Go do some crypto in the Cloud

So, if you are interested, here are some labs on using encryption within AWS:

  • S3 buckets. Go. A lab to set up S3 for bucket creation and deletion, along with the encryption of buckets and files on S3 storage.
  • Symmetric Key Encryption. Go. A lab to outline the usage of symmetric key encryption using KMS.
  • Public Key Encryption (RSA). Go. A lab to outline the usage of public key encryption using RSA, and in storing the key pair in KMS.
  • Public Key Signing (RSA). Go. A lab to outline the usage of public key encryption using RSA, and in storing the key pair in KMS.
  • Public Key Signing (RSA) and OpenSSL. Go. A lab to outline the usage of public key signing using RSA, and storing the key pair in KMS.
  • Digital Signing with ECDSA. Go. A lab to outline the usage of public key encryption in generating an ECDSA signature, and in storing the key pair in KMS.
  • HMAC. Go. A lab to outline the usage of an HMAC signature, in KMS.
  • Secrets Manager.

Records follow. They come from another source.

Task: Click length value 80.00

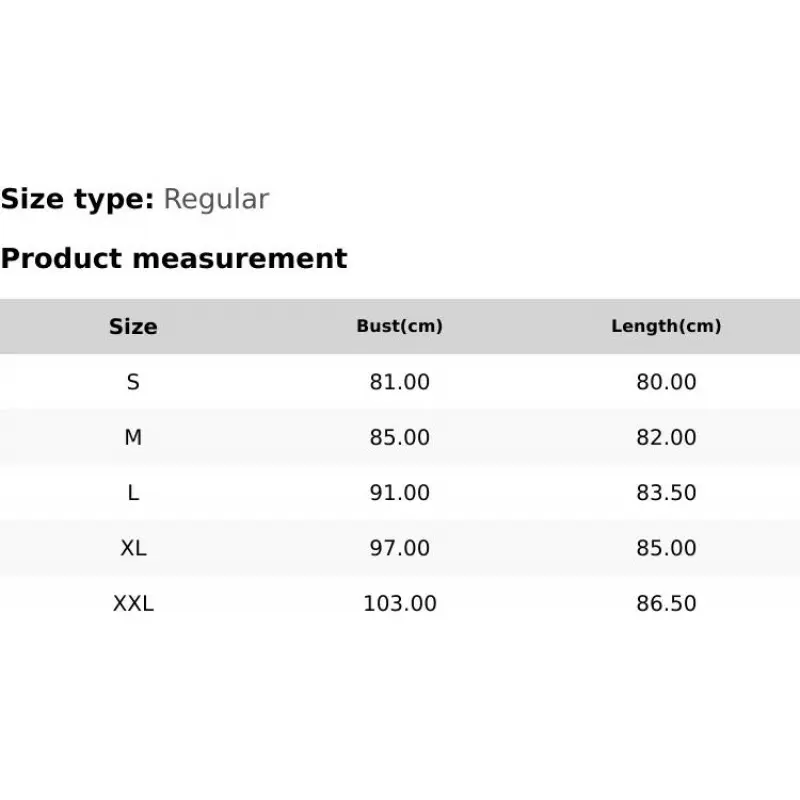Action: tap(666, 382)
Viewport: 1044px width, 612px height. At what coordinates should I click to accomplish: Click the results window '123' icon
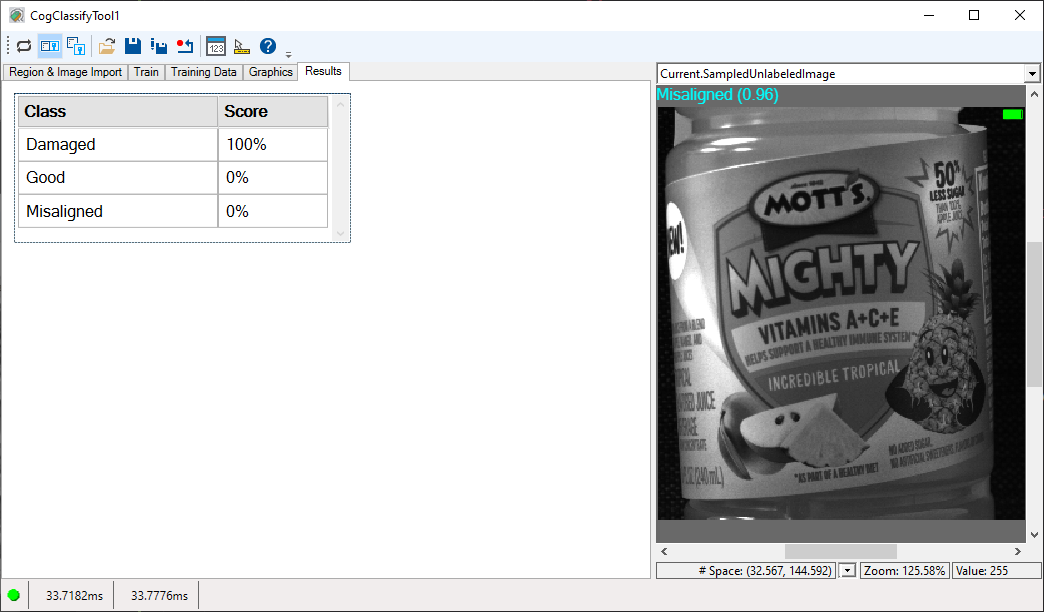(215, 46)
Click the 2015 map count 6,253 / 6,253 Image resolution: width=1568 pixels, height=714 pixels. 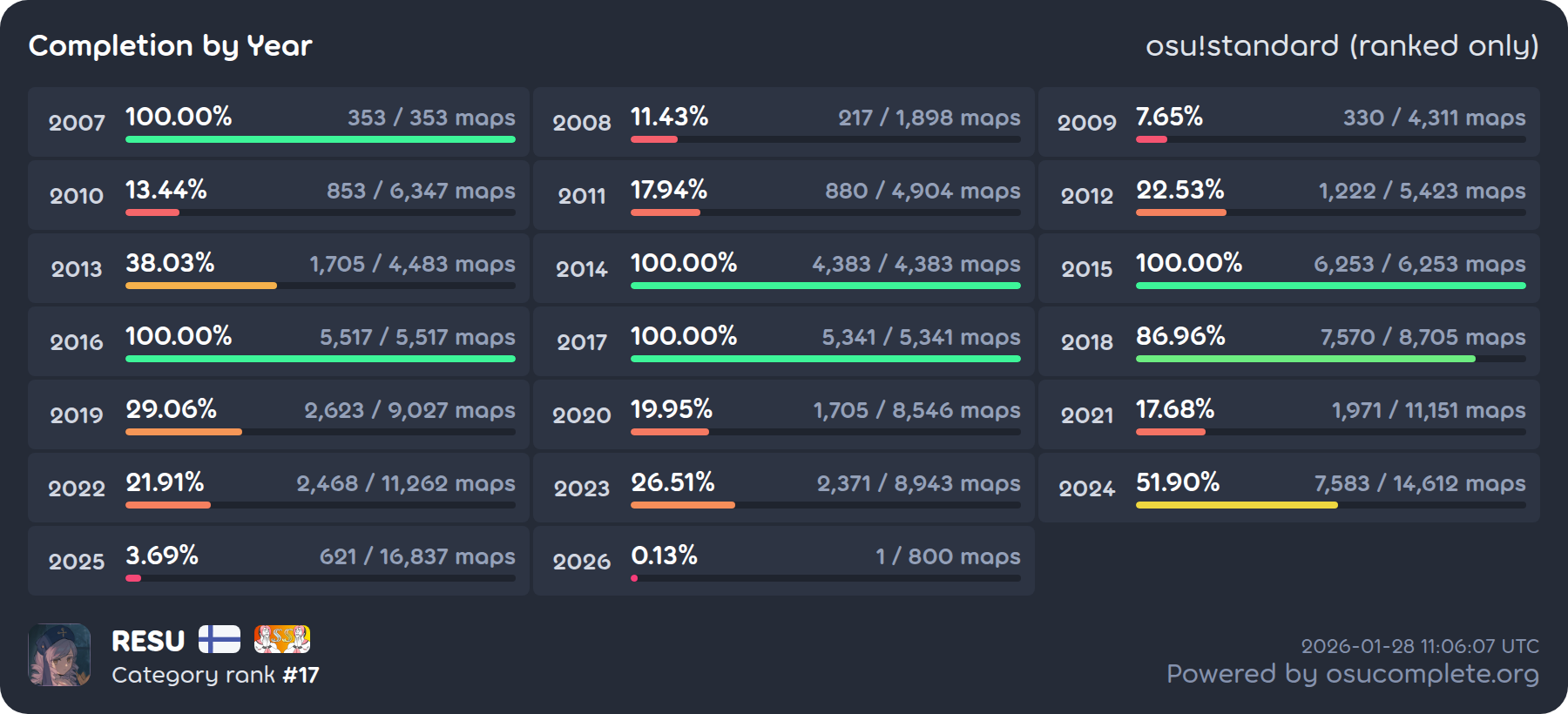coord(1419,264)
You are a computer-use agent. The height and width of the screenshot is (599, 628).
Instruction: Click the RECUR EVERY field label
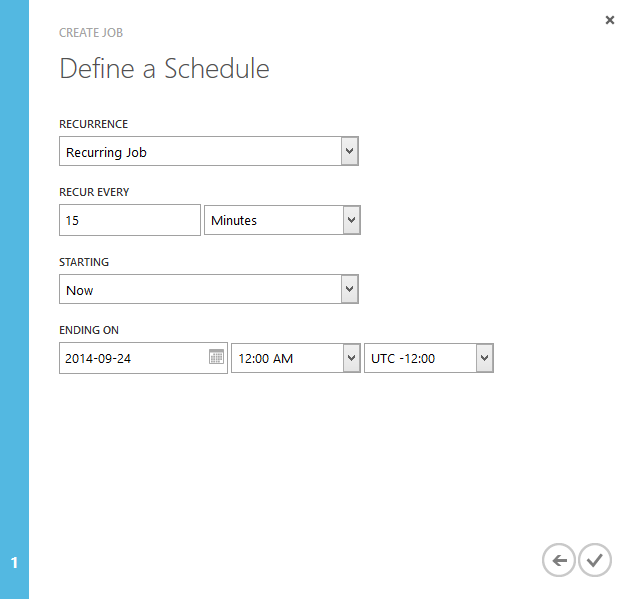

Go. A lab to outline the usage of secrets manager in KMS.
  • Envelpope Encryption. Go. A lab to outline the usage of envelope encryption in KMS.

Conclusions

No excuses for companies to secure their cloud infrastructures. AWS KMS provides the “best in practice” encryption methods, and if you need more you can have HSM. S3 buckets now have encryption-by-default, and time-limited shares. No matter if you use Azure or AWS, there’s an encryption solution that should be fairly easy to implement. As with many things in the Cloud, it comes with a cost, but the cost of leaking data or intellectual property is probably a lot more costly than a few dollars a month in additional costs.

If you’re a CEO, consider a policy of encryption-by-default, as your company needs to move its security into the 21st Century sometime … non-encryption of data is so 20th Century!